Hams still use modems. While we tend to have a soft spot for retrocomputing gear, we don’t miss acoustic couplers at all.

17 thoughts on “Dial Up Over Discord

  1. “It supports some basic protocols, and that’s probably a good thing since the digital audio channel is probably unable to support anything too sophisticated.”

    Why? Even 56K only requires 4kHz of audio bandwidth, and the signal processing is simple by today’s standards.

    1. Guess some tech is lost on the younger generation. As soon as you have serial over modems you can just run ppp to get you IP network running over it. And then you can telnet, ssh or browse over it just fine (but a bit slower)

    2. Unlike a phone line, which was (later, pretending to be) a circuit switched bandwidth-limited line with a certain fidelity, there’s no guarantee that any data signal at all will survive lossy digital voice compression, even if we assume you never run into odd issues like maybe timing. Those codecs are just made to return a result that sounds similar to the original human voice; they can even do a poor job with music much less data.

      Even on the old phone network, you only got 56 with digital communication, although it used the same line – it was more like 30 with pure analog audio, considering the bandwidth wasn’t purely 0-4khz as there was real filtering on it. The telephone network for awhile was 8kHz sampling and 8-bit samples, meaning on the back end 64kbit of information flowed, 8 of which was reserved, so even if your provider supported it you could only approach the nominal 56k.

  2. I guess all Internet voice chat services, including Discord, use some type of compression – either general-purpose sound compression, or algortihms specialized for human voice.

    So it’s quite impressive that it worked.
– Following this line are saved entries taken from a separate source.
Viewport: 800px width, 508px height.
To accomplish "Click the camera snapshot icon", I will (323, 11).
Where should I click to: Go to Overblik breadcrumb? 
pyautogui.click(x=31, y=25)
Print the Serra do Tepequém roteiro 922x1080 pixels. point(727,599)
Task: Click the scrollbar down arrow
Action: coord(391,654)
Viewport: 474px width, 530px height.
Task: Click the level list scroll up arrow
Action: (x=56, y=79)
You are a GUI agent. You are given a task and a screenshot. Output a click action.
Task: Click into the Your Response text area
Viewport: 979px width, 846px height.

  3. You can also use fldigi to send text, images, and small files over voice chat. It’s meant for use on ham radio, but any of the modes that work on HF should be robust enough to handle the digital compression. There is also an android app called AndFlmsg that’s compatible with many of the fldigi modes.

  4. Why do this?

    Maybe there is some application where tethering is desired but not allowed?
    It kind of reminds me of ideas I had before I had an unlocked phone… although not exactly.